Activity —
Set down the line containing "Image resolution: width=754" and every line that follows it in the listing below, exactly as written and with nothing added.

Data under study —

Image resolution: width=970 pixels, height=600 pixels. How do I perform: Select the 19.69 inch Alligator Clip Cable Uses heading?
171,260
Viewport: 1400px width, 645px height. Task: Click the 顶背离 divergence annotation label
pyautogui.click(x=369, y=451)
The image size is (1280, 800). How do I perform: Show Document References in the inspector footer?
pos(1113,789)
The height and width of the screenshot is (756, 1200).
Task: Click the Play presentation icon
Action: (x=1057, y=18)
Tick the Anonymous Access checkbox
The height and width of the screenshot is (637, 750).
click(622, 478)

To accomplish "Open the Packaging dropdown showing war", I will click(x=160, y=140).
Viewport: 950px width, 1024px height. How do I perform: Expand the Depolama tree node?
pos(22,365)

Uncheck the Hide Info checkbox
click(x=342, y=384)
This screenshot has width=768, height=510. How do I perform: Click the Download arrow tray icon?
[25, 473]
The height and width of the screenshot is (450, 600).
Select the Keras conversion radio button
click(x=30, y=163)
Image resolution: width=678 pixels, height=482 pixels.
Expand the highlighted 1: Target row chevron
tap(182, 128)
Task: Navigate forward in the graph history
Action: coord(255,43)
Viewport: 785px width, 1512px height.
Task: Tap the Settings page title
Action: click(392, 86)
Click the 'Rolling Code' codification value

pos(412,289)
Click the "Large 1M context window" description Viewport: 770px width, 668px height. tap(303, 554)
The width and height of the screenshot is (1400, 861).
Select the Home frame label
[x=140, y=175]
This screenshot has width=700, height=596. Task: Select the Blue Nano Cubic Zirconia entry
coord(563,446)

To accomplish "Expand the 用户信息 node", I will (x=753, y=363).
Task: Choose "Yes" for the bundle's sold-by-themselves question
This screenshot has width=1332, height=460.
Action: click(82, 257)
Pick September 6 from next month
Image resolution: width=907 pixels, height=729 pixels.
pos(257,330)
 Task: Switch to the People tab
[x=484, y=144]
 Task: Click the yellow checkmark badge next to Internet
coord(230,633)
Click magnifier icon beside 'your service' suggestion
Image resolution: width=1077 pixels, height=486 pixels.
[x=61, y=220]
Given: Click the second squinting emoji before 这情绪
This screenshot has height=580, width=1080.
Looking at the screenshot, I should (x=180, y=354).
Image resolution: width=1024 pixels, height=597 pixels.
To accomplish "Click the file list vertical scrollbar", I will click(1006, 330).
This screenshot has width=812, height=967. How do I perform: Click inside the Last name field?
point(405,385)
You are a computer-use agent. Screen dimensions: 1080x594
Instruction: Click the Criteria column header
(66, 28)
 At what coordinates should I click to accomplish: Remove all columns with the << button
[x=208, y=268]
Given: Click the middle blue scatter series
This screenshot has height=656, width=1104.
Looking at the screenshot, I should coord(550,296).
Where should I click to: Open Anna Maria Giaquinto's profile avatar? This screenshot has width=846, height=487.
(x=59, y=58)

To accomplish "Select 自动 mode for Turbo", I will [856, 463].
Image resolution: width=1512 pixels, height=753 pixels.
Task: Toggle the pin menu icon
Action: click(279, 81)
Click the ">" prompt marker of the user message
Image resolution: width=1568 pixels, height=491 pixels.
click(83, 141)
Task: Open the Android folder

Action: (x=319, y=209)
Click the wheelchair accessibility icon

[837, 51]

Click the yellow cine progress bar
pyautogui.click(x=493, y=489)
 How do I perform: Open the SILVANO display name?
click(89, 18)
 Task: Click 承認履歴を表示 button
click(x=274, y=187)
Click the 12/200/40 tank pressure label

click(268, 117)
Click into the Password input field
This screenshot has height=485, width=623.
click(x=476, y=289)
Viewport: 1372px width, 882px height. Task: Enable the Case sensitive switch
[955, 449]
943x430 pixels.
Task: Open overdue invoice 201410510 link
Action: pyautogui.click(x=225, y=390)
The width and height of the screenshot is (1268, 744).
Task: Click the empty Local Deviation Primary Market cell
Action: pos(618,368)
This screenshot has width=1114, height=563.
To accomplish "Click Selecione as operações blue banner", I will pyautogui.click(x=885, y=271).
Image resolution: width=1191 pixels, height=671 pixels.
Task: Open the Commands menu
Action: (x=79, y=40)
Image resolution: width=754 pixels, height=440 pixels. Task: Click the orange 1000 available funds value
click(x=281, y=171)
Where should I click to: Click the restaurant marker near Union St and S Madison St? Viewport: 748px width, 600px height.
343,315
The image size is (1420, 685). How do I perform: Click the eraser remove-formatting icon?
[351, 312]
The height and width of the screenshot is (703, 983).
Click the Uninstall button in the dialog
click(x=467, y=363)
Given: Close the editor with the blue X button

Answer section —
Image resolution: width=754 pixels, height=440 pixels. Task: Click the orange 1000 available funds value
click(x=281, y=171)
Where should I click to: Click the restaurant marker near Union St and S Madison St? Viewport: 748px width, 600px height.
343,315
The image size is (1420, 685). How do I perform: Click the eraser remove-formatting icon?
[351, 312]
The height and width of the screenshot is (703, 983).
Click the Uninstall button in the dialog
click(x=467, y=363)
Given: Close the editor with the blue X button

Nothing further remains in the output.